→ READING PASSAGE:
___

# How to detail engine bay



## PIIMP (Apr 3, 2012)

I am wanting to detail engine bay, I was going to degrease as really dirty then rinse with pressure washer, what is best to bring up the plastics ? I don't have many products that's the problem .would normal silicone spray do the job or wd40 etc ? Also I have washed my engine on my cars many times with pressure washer just a quick once over and never covered up plugs etc do you think will be fine just a quick blast over

Thanks dean


----------



## Pittsy (Jun 14, 2014)

Have a quick look at this for some ideas.

http://www.detailingworld.co.uk/forum/showthread.php?t=380522


----------



## steelghost (Aug 20, 2015)

Also http://www.polishedbliss.co.uk/acatalog/engine-degreasers-and-dressings.html


----------



## Gixxer6 (Apr 5, 2014)

PIIMP said:


> I am wanting to detail engine bay, I was going to degrease as really dirty then rinse with pressure washer, what is best to bring up the plastics ? I don't have many products that's the problem .would normal silicone spray do the job or wd40 etc ? Also I have washed my engine on my cars many times with pressure washer just a quick once over and never covered up plugs etc do you think will be fine just a quick blast over
> 
> Thanks dean


I wouldn't use a pressure washer in an engine bay


----------



## Forsh (Jun 13, 2014)

APC, brushes, open hose or low pressure spray and any trim/plastic/dash product

http://www.detailingworld.co.uk/forum/showthread.php?t=366540


----------



## DouglasH (Jul 18, 2007)

APC, whatever Polish and Wax you use normally and then I use Meguiars Tyre Gel this brings up
 the engine bay plastic  a treat.


----------

___

→ ENTRIES SHOWN:
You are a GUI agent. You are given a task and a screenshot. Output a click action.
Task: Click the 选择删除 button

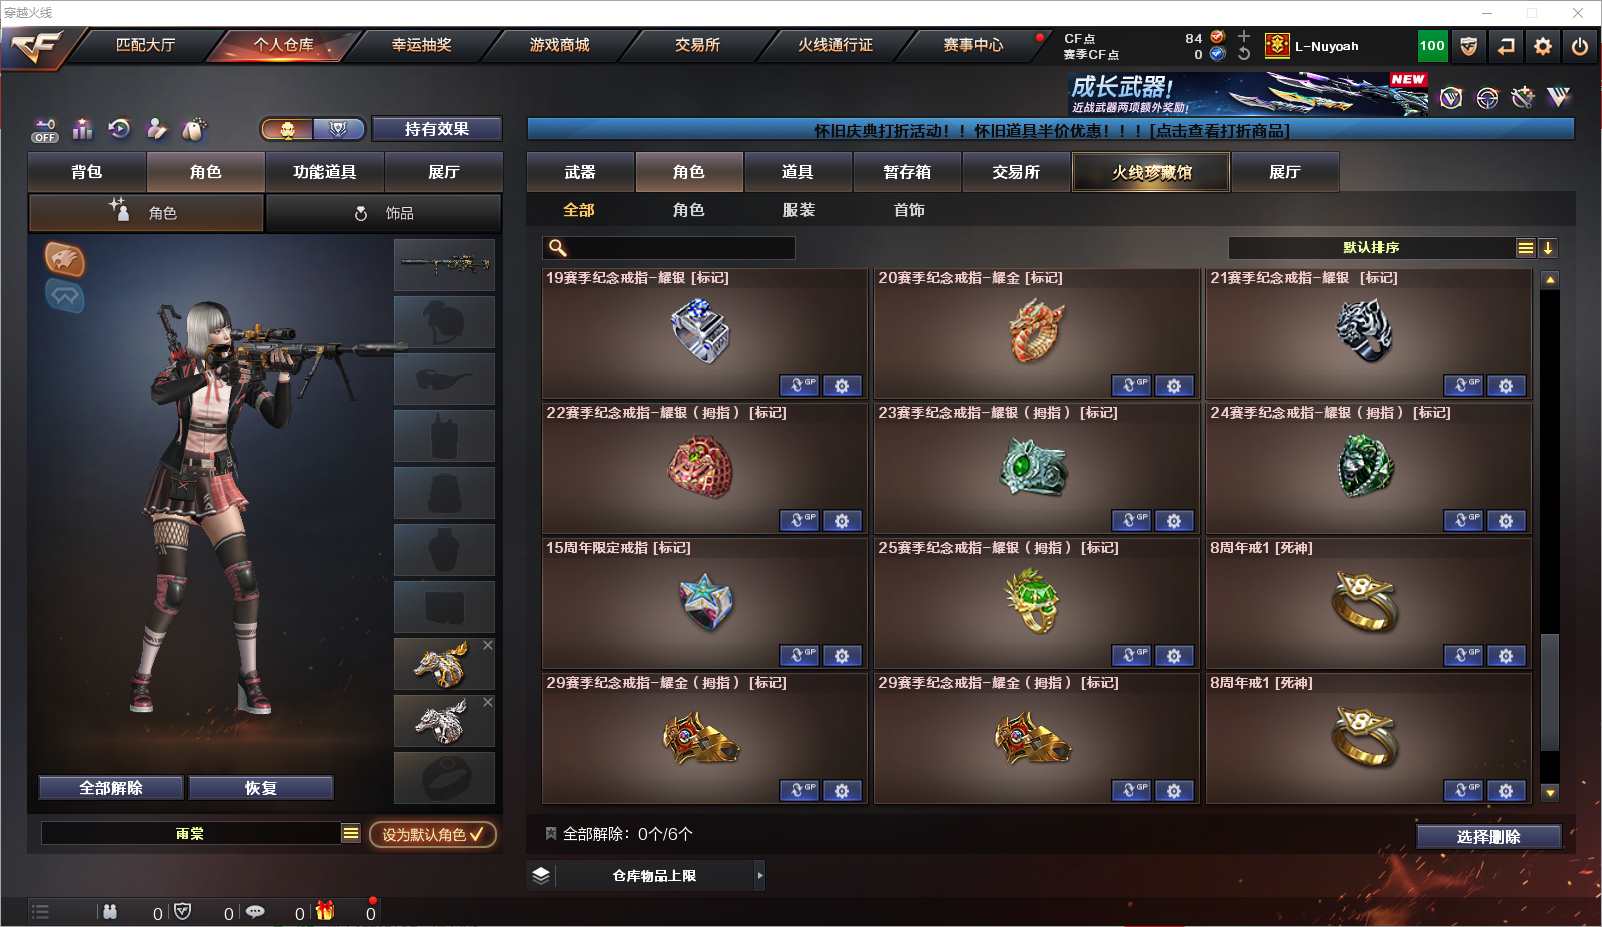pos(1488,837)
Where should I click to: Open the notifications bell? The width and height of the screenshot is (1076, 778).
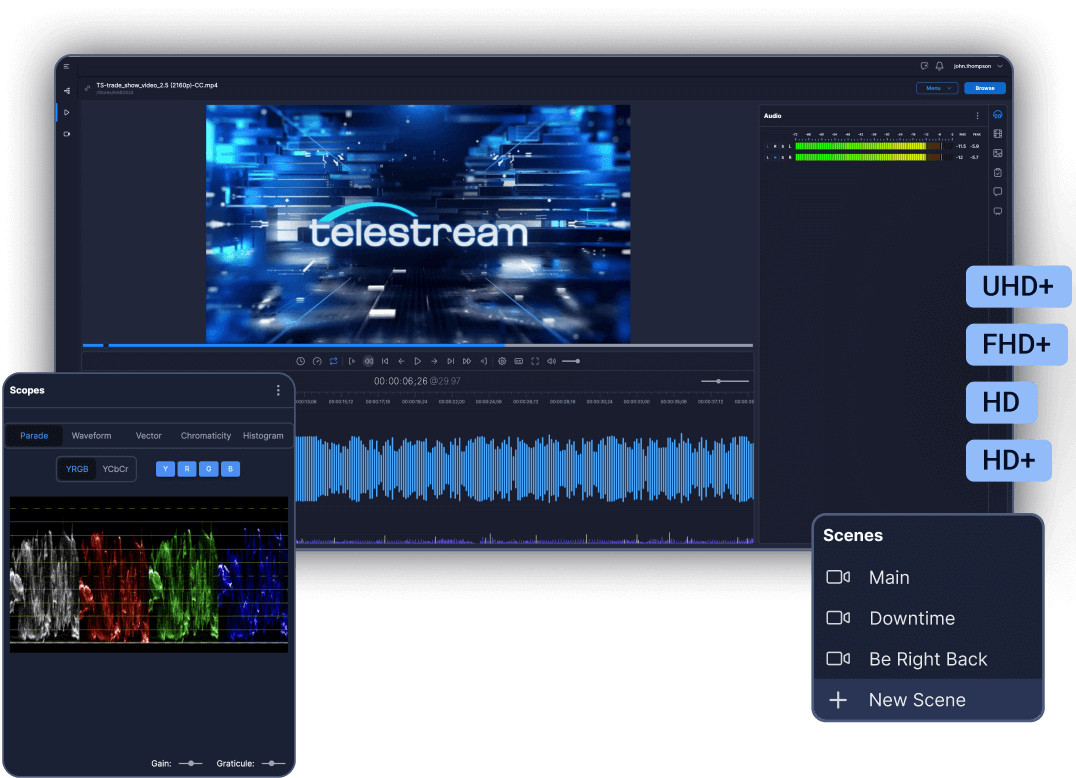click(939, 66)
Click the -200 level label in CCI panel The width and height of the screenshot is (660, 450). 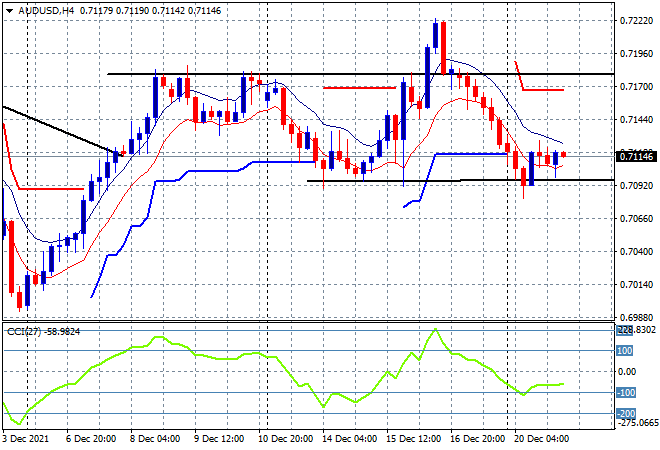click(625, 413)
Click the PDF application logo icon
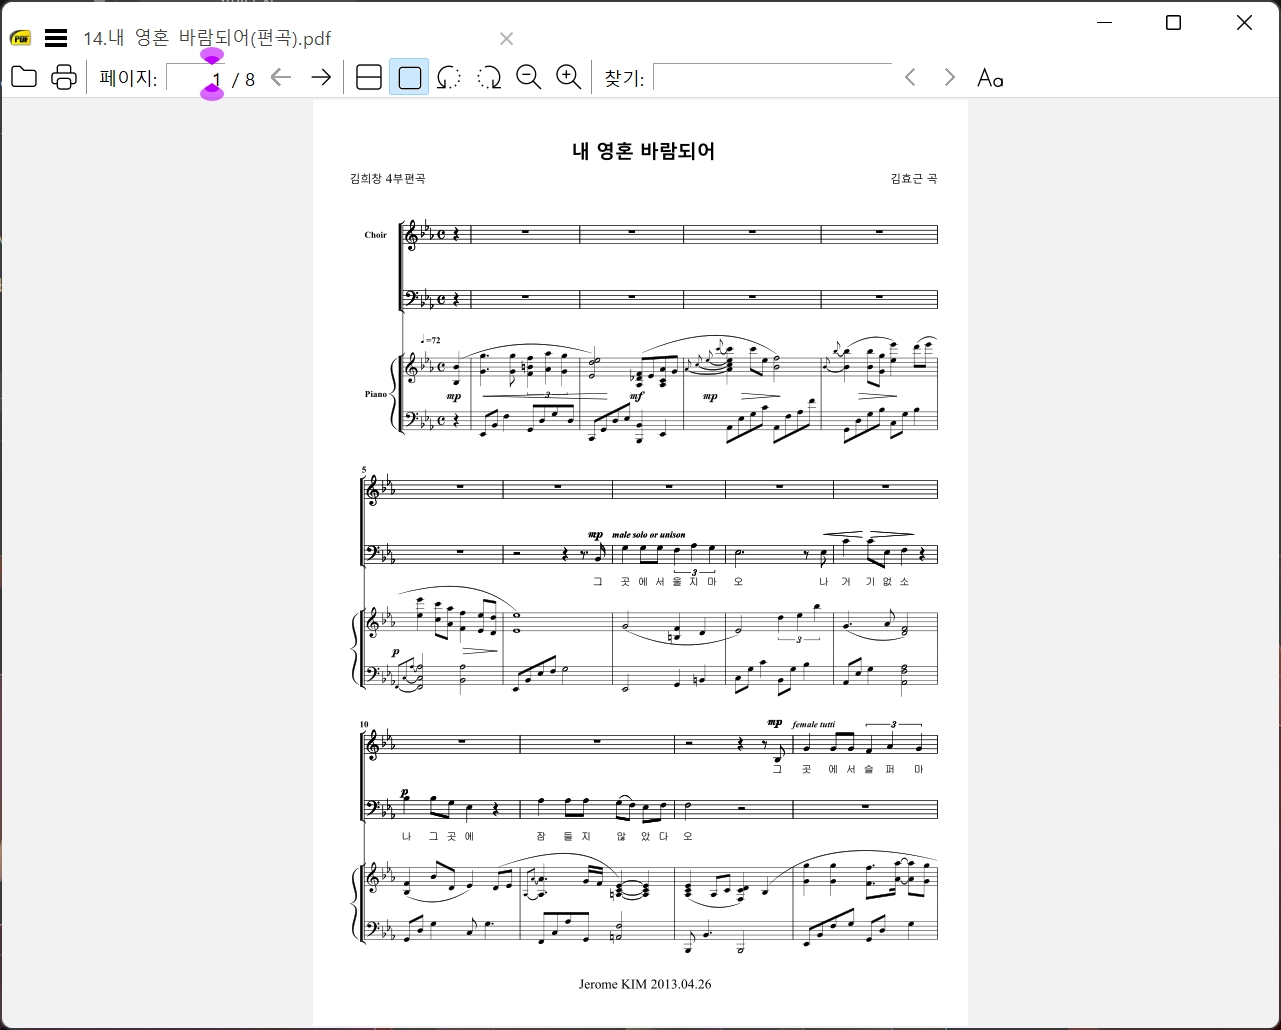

___

→ REQUIRED ACTIONS:
1. In the engine bay thread, what product does DouglasH say brings up the engine bay plastic well?
2. In the engine bay thread, substitute "trim dressing" for "silicone spray" and write out the part starting with "## PIIMP (Apr" and going on through "(Jun 14, 2014)".
3. Give the user name of every person who posted in the engine bay thread.
Use only the engine bay thread, not the data.

→ SOLUTION SET:
1. Meguiars Tyre Gel.

2.
## PIIMP (Apr 3, 2012)

I am wanting to detail engine bay, I was going to degrease as really dirty then rinse with pressure washer, what is best to bring up the plastics ? I don't have many products that's the problem .would normal trim dressing do the job or wd40 etc ? Also I have washed my engine on my cars many times with pressure washer just a quick once over and never covered up plugs etc do you think will be fine just a quick blast over

Thanks dean


----------



## Pittsy (Jun 14, 2014)

3. PIIMP, Pittsy, steelghost, Gixxer6, Forsh, DouglasH